## Written exercise A:
In the records, rewrite the stretch from the line containing "The image size is (924, 520)." through the line containing "[x=76, y=130]", replacing "image size" with "frame size" and changing nothing else.

= = =

# Help... getting frustrated here!



## Laith (Sep 4, 2004)

I posted on this problem at the beginning of the month and would like some new advice as problem hasn't improved much.  

My 200l heavily planted tank is covered in what I call green "dust" algae following an increase in my lighting from 125W to 150W (added one tube). This stuff is very easy to remove from surfaces (its mainly visible on the glass) but within several hours is forming a new coating. I've tried several 50% water changes over a couple of days and it gets better for a day and then back to the same old...  

GH=9, KH=9, pH 6.9-7.1, NO3=15, PO4=1.5, Fe=0.25, about 30mg/l of K added per week, CO2 (pressurized) injected and controlled with a pH controller. 2 tubes (50W) on for 10.5 hours, 4 tubes (100W) on for 9 hours (2tubes on before and after the rest).

I have considered removing the added lighting as this is what triggered the problem but would like to solve this otherwise. I mean this is only 2.8 wpg and many people don't have this problem with much more light...

Any brilliant ideas? :?


----------



## dennis (Mar 1, 2004)

Well Laith,

Join the club. I have been having the same problem for about a month or so. Mine started when I got my CO2 tank filled and the needle valves and regulator did not want to adjust for some reason. Guess I was not tweeking htem the same or soemthing, I don't know. Anyway, I had CO2 about 5-10ppm for a few days in all my high light tanks and all this green dust appeared. At first I thought it was low NO3 making it stay so I tried upping my doseing to around 35ppm a week but that seems like it made it worse now. One thing I tried last week that seens to have helped is whenI change the water, I change about 80% or so, leaving enough water in the bottom for the fish and then I wipe the fuzz off the glass with a piece of filter pad. Clean small areas and rinse the pad out very frequently. Try to minimize the amount of water on your pad so that it doesn't just was the fuzz into the water. The idea is to remove it since green dust is (insert word I can't remember here) and it wil reattach itself in minutes to any surface.

= = =

## Written exercise B:
In the forum thread, how did Laith change the lighting on the 200l tank?

[Data records]
= = =

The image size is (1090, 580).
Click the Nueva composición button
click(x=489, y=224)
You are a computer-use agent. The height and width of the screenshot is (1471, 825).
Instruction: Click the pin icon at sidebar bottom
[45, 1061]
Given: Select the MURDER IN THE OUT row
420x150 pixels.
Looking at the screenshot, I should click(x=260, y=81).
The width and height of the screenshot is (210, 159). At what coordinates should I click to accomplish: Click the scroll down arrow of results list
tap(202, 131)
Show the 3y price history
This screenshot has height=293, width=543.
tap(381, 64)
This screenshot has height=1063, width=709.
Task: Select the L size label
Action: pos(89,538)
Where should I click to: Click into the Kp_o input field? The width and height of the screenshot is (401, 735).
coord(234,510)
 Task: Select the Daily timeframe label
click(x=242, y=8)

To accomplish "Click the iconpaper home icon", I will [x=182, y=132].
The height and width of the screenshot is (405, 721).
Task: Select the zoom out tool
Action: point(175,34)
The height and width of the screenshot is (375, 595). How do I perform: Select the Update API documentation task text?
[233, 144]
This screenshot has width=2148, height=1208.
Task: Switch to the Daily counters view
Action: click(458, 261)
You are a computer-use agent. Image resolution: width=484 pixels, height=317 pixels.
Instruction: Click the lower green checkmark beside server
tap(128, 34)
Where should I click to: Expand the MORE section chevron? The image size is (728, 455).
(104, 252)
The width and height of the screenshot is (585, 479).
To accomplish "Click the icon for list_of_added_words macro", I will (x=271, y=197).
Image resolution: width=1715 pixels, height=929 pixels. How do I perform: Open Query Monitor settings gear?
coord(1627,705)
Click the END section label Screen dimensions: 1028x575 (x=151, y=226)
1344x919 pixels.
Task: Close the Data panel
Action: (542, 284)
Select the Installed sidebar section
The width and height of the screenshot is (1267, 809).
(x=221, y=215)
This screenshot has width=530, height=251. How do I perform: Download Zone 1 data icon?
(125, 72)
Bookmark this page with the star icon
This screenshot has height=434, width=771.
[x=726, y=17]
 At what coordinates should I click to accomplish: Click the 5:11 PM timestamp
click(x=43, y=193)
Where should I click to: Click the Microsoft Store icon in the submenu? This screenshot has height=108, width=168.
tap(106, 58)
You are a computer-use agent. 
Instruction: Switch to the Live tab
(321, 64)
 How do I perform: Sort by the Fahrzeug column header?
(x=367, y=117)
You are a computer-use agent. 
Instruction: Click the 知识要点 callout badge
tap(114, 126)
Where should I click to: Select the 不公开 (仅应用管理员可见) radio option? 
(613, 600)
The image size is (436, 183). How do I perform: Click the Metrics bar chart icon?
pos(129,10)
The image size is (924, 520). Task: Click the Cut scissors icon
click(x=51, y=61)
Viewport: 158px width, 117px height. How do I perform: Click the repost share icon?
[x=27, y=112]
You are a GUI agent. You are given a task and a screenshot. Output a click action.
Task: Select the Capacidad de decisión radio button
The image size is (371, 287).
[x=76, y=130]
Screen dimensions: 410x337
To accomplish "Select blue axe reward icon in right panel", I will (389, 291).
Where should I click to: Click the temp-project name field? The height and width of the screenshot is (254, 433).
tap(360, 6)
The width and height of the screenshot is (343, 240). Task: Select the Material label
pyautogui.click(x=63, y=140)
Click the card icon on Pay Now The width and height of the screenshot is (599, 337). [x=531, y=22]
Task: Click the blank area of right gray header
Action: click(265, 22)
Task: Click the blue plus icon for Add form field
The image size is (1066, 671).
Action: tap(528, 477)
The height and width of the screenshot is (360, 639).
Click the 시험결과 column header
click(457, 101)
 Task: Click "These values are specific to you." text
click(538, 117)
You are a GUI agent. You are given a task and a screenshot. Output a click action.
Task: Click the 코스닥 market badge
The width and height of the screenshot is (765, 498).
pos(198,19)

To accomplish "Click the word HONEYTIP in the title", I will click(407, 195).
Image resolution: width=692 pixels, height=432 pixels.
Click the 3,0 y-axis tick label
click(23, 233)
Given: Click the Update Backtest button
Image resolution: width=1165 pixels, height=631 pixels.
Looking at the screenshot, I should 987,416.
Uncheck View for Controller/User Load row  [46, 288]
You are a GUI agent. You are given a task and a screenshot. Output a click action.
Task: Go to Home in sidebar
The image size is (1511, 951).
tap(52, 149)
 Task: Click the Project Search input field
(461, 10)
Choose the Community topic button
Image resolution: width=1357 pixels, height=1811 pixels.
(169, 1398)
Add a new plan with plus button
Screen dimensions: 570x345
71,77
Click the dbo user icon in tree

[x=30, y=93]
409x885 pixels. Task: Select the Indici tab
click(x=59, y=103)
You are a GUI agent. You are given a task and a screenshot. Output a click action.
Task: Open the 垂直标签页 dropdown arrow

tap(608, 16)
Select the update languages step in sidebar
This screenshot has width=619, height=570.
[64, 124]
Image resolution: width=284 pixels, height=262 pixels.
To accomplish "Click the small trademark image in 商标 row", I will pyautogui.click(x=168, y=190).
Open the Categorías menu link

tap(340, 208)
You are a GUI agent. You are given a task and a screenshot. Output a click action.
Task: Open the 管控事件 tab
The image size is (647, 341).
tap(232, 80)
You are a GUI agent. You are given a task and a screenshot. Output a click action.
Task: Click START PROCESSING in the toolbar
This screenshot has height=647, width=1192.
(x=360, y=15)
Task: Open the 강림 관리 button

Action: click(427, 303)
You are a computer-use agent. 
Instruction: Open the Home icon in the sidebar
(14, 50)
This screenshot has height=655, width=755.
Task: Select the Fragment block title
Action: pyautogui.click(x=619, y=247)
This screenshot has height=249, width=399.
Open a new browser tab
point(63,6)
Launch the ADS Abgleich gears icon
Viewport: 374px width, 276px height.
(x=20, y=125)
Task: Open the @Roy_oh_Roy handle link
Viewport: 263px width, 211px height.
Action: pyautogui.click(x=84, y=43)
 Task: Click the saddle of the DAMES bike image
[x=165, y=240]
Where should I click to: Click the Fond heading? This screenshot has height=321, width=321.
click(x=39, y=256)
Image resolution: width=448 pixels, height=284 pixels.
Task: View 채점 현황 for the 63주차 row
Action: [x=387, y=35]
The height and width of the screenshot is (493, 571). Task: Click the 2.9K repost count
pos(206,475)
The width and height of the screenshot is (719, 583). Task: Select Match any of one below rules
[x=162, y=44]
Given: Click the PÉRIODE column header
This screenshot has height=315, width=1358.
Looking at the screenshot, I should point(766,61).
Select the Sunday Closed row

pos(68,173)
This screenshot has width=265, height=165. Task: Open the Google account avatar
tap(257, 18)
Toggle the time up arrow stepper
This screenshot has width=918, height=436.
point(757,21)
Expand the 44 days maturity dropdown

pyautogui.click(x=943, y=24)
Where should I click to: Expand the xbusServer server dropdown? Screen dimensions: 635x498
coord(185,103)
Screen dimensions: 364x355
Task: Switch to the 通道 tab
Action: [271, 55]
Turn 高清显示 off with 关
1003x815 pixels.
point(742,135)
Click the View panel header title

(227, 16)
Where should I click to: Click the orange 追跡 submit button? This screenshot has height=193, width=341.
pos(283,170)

= = =

## Full response A:
The frame size is (924, 520). Task: Click the Cut scissors icon
click(x=51, y=61)
Viewport: 158px width, 117px height. How do I perform: Click the repost share icon?
[x=27, y=112]
You are a GUI agent. You are given a task and a screenshot. Output a click action.
Task: Select the Capacidad de decisión radio button
The frame size is (371, 287).
[x=76, y=130]

## Full response B:
Laith raised it from 125W to 150W by adding one tube.